Nor can it be said that the case is one of conflict of laws under Klaxon Company v. Stentor Electric Company, 61 S. Ct. 1020, 85 L. Ed. 1477, rendered since the writing of appellee's brief. The principle established in that case has no application to the instant suit which concerns a federal statute (28 U.S.C.A. § 687) creating the law controlling the district court below and requiring it to give the New York judgment the effect in Nevada which it has in New York.

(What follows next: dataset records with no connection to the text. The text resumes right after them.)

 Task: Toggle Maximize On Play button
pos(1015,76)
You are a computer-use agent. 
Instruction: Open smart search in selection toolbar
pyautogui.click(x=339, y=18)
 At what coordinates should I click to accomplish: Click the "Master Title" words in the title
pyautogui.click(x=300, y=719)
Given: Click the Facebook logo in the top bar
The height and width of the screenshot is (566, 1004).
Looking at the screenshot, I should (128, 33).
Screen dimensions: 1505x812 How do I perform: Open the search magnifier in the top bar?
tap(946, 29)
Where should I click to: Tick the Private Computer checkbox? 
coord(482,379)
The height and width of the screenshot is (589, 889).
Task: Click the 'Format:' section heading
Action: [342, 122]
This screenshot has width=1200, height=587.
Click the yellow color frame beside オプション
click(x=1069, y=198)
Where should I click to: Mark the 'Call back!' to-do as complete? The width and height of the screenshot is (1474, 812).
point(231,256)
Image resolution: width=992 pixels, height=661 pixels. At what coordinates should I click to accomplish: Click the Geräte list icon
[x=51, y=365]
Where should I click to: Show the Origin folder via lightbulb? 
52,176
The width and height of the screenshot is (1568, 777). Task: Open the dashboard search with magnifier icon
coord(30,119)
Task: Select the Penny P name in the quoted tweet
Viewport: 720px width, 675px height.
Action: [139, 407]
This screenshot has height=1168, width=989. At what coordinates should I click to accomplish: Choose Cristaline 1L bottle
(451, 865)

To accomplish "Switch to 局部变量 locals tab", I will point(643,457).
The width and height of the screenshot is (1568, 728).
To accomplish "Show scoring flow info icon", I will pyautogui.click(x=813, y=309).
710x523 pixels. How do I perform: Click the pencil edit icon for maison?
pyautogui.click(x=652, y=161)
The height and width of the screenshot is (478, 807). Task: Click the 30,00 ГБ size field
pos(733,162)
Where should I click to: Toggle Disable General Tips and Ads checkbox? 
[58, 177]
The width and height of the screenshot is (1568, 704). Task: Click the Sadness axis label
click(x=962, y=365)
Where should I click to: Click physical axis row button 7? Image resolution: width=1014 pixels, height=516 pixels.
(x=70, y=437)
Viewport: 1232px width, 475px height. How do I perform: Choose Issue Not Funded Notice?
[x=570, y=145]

The cause is reversed and remanded with instructions to include the $1,666.66, the subject of this appeal, in the judgment against Simon.

Reversed and remanded.

MATHEWS, Circuit Judge, concurs in the result.

NOTES

[1] Appellee states his "sole" contention as follows:

"Only a single legal point is involved in this appeal. It was contended by the Defendant-Appellee (and which contention was sustained by the trial court) that the Nevada decree of divorce, having completely severed the marital tie, destroys the basis for the New York separation decree, founded upon the marital relation, and that no recovery may be had in Nevada for any alleged amounts due for separate maintenance after the entry of the Nevada divorce decree. This contention is founded upon principle and reason and is sustained by many courts in various jurisdictions including the State of Nevada."

[2] Battalico et al. v. Knickerbocker Fireproofing Co., 250 A.D. 258, 294 N.Y. S. 481, 486; Ferguson v. Crawford, 70 N.Y. 253, 256, 257, 267, 26 Am.Rep. 589; Eastman Kodak Co. v. Richards, 123 Misc. 83, 204 N.Y.S. 246, 251; Doey v. Clarence P. Howland Co., 224 N.Y. 30, 120 N.E. 53, 55; O'Donoghue v. Boies, 159 N.Y. 87, 53 N.E. 537, 539, 540.

[3] Dean v. Dean, 241 N.Y. 240, 149 N.E. 844, 846, 42 A.L.R. 1398; Morris v. Morris, 160 Misc. 59, 289 N.Y.S. 636, 639; Beeck v. Beeck, 211 A.D. 720, 725, 208 N.Y.S. 98; Giuliano v. Giuliano, 163 Misc. 655, 297 N.Y.S. 238, 239; Haddock v. Haddock, 201 U.S. 562, 26 S. Ct. 525, 50 L. Ed. 867, 5 Ann.Cas. 1.